[PROBLEM A]
From the dog therapy article, repeat the passage from "Onancock, Va –They" up to and including "or getting treatment.", word for word.
[PROBLEM B]
In the dog therapy article, what is Kimberly Fauerbach's job title?

[TEXT]
--------------------------------

Onancock, Va –They offer companionship, affection and a way to relieve stress. Now, there’s yet another reason to love dogs—studies are showing that spending just five minutes with them can help people feel better and heal faster while they’re in the hospital or getting treatment.
Riverside Shore Memorial Hospital (RSMH) recently announced the kick-off of its pet therapy program called Paws for a Cause. Volunteer handlers bring their certified therapy dogs to visit patients, visitors and team members, spreading the kind of support that only a dog can give.
Hospitals across the country are finding benefits for their patients when they establish a dog therapy program. Therapy dogs are specially trained to be gentle and comforting around people including those who walk with a cane, use a wheelchair or have oxygen or IV tubing. Researchers have found that a visit from a four-legged friend can reduce a patient’s anxiety, resulting in lower blood pressure and the need for less pain medication.
While the focus of the program is lifting the spirits of patients, RSMH knows that family members and staff sometime need comforting too. “We’re hoping to help heal the whole hospital community, including friends and family in our waiting areas, and even staff members if they’ve been part of a stressful situation,” said Kimberly Fauerbach, Patient Experience Coordinator. “These dogs are an extension of the healing and kindness of our Riverside Care Difference which is how we put our healing mission into action. Paws for a Cause is another way that we can enhance the healing process for our patients and team.”
Not everyone will welcome a visit from a furry friend, and Fauerbach is quick to mention that they have policies in place to prevent any issues. “The safety of patients and visitors is fundamental to the Riverside Care Difference. We’ve made sure that the dogs are properly vaccinated and certified and that we’re working with experienced handlers who know how to avoid situations where people may not feel comfortable or may not be able to interact with the dogs. We’re also encouraging the use of hand sanitizer before and after any therapy session to keep our hands clean.”

--------------------------------

[Data items]
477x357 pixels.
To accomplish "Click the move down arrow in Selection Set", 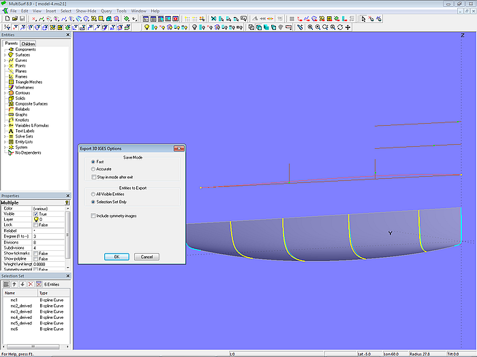I will pos(22,284).
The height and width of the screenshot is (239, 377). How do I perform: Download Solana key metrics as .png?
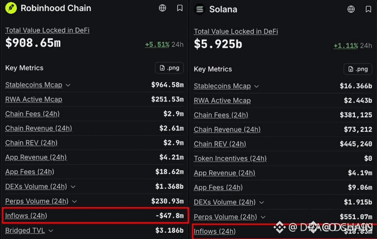tap(358, 69)
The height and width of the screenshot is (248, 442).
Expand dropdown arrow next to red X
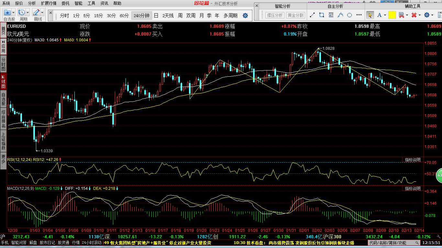pyautogui.click(x=420, y=15)
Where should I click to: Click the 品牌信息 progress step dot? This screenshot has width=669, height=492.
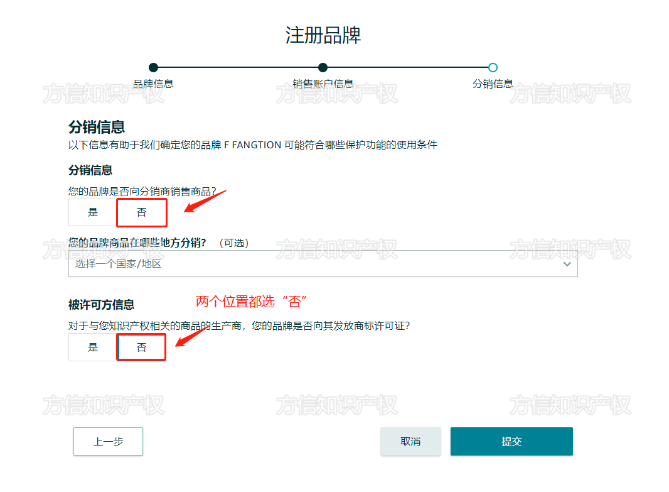(x=154, y=67)
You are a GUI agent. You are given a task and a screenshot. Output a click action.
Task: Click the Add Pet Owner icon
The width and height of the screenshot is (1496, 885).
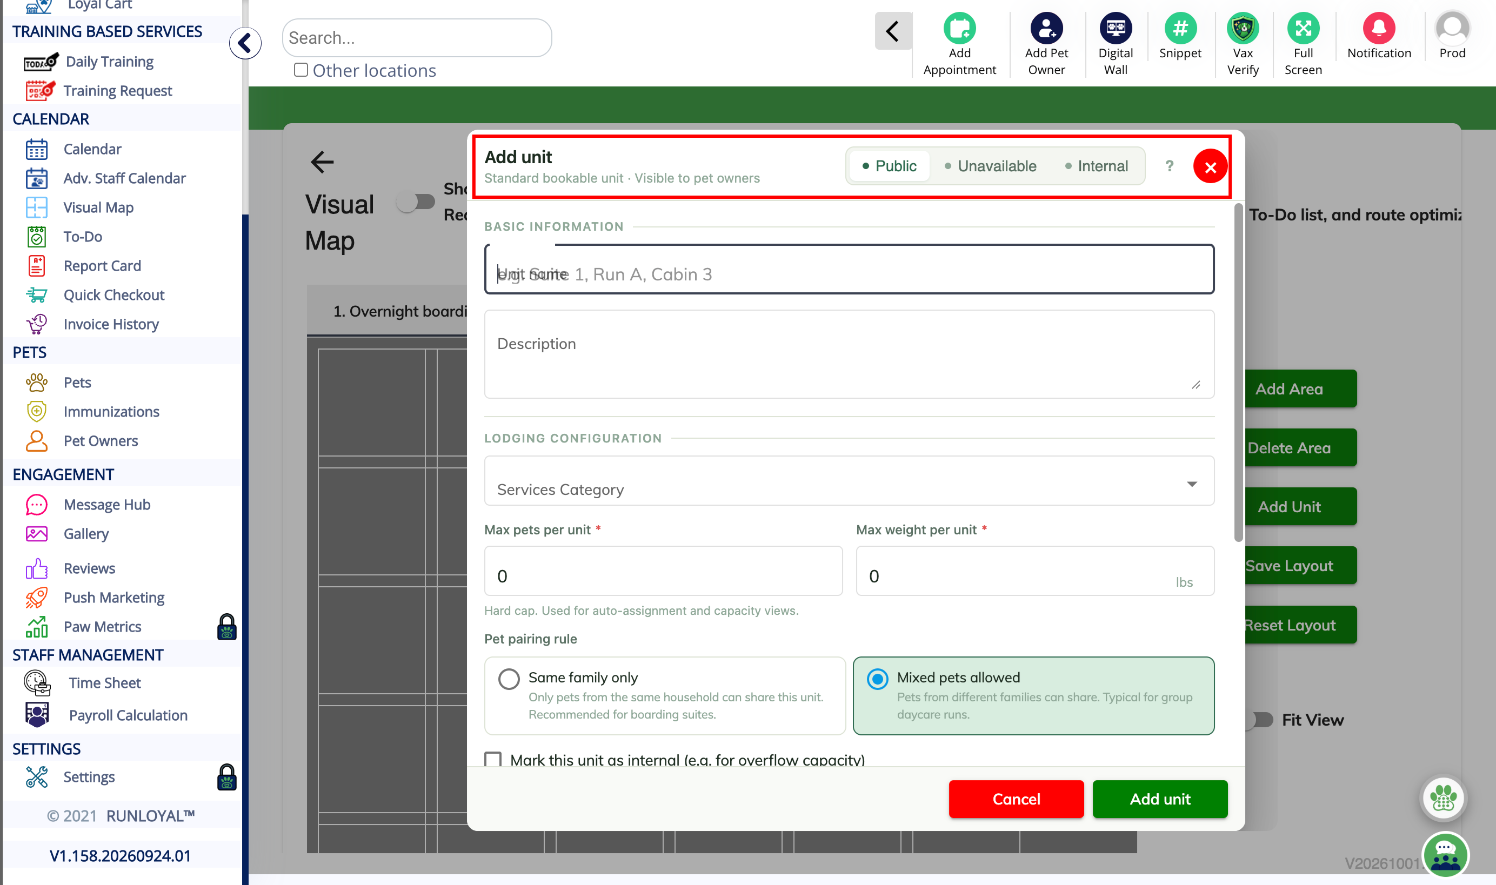[1046, 28]
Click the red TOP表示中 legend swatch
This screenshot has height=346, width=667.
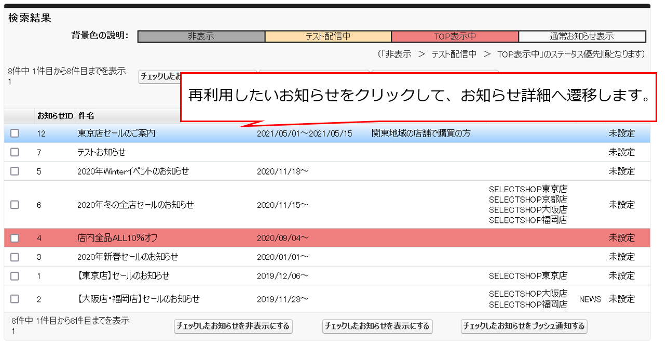tap(455, 37)
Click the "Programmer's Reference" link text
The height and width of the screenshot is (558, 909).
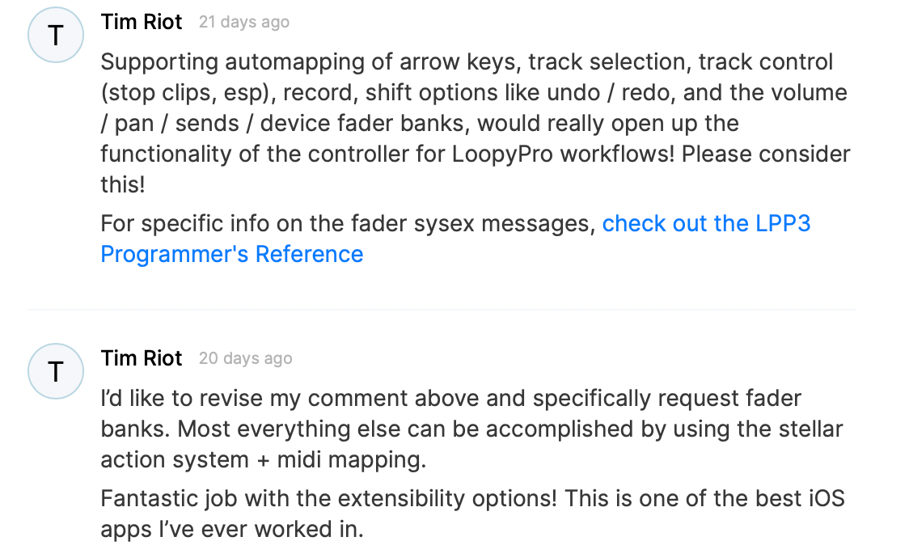click(231, 254)
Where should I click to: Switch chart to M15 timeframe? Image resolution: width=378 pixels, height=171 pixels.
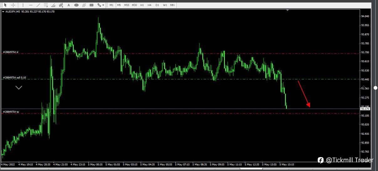point(127,5)
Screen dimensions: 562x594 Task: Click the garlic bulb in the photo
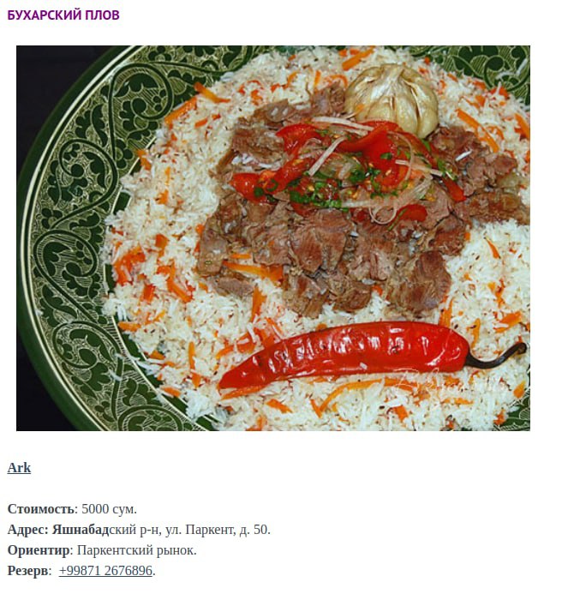point(392,98)
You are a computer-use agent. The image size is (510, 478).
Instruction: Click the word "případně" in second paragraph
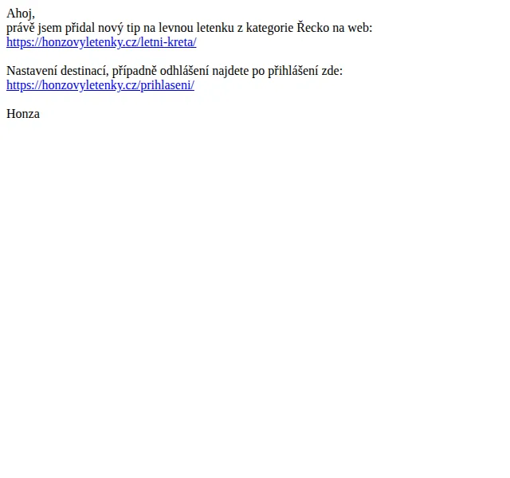coord(135,72)
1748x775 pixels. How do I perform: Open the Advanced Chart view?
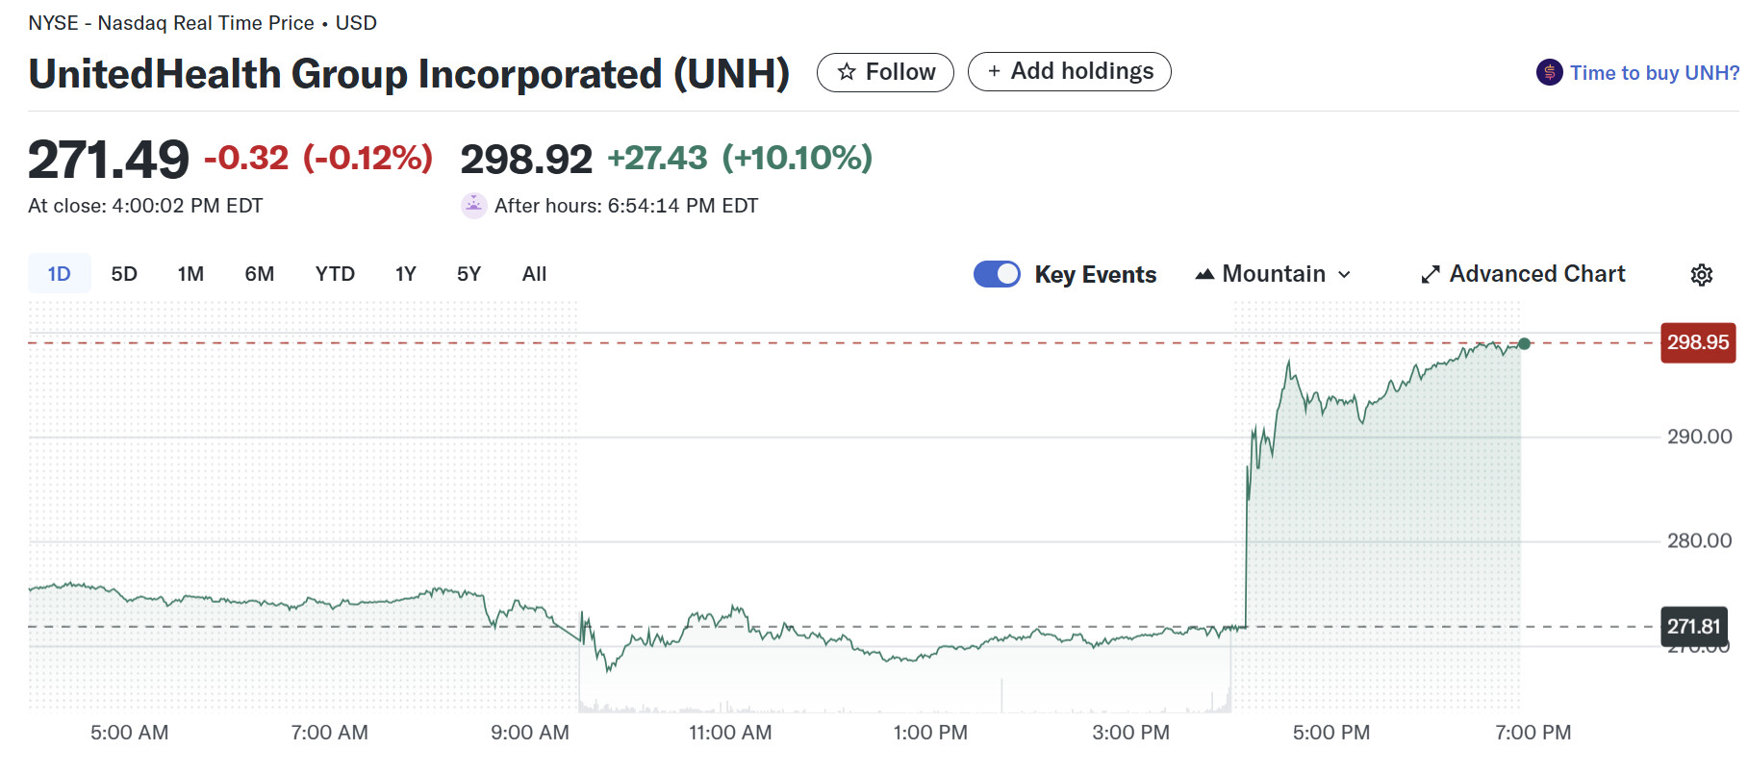click(x=1536, y=274)
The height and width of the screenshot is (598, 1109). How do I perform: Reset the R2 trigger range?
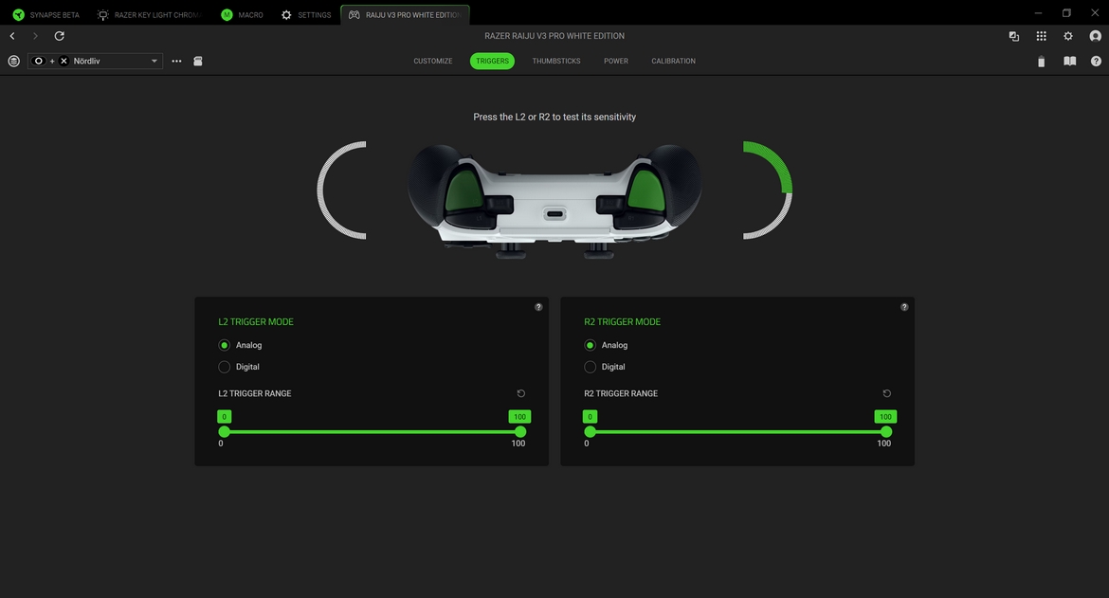pos(886,393)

--------------------------------

[YOUR RESPONSE A]
Onancock, Va –They offer companionship, affection and a way to relieve stress. Now, there’s yet another reason to love dogs—studies are showing that spending just five minutes with them can help people feel better and heal faster while they’re in the hospital or getting treatment.

[YOUR RESPONSE B]
Patient Experience Coordinator